● INPUT DATA:
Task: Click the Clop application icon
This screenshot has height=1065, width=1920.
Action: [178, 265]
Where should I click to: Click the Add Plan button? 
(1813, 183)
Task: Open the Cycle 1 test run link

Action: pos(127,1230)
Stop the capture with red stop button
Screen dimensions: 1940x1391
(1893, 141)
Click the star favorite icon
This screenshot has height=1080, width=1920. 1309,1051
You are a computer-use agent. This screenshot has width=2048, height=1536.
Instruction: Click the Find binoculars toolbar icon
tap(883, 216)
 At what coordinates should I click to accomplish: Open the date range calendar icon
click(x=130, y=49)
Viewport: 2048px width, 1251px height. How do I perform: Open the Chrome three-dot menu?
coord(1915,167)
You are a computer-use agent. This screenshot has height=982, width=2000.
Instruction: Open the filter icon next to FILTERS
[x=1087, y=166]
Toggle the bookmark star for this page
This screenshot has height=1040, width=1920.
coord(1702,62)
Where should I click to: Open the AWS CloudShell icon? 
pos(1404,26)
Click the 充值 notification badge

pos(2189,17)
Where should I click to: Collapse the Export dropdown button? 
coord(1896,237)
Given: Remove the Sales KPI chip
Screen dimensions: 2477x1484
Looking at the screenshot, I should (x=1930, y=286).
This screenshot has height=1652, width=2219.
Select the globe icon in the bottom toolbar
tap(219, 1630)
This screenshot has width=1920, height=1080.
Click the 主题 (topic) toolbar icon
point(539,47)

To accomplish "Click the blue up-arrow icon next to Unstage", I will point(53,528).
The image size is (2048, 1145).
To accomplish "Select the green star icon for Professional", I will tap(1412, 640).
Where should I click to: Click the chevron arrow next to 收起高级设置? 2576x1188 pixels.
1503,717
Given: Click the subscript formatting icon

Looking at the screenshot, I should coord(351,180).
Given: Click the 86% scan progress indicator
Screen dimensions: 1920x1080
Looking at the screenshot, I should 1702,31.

● WHAT IS NEEDED: Out of the data above, return each line where the word "computer" can be found.

● ANSWER SECTION:
You are a computer-use agent. This screenshot has width=2048, height=1536.
You are a computer-use agent. This screenshot has height=982, width=2000.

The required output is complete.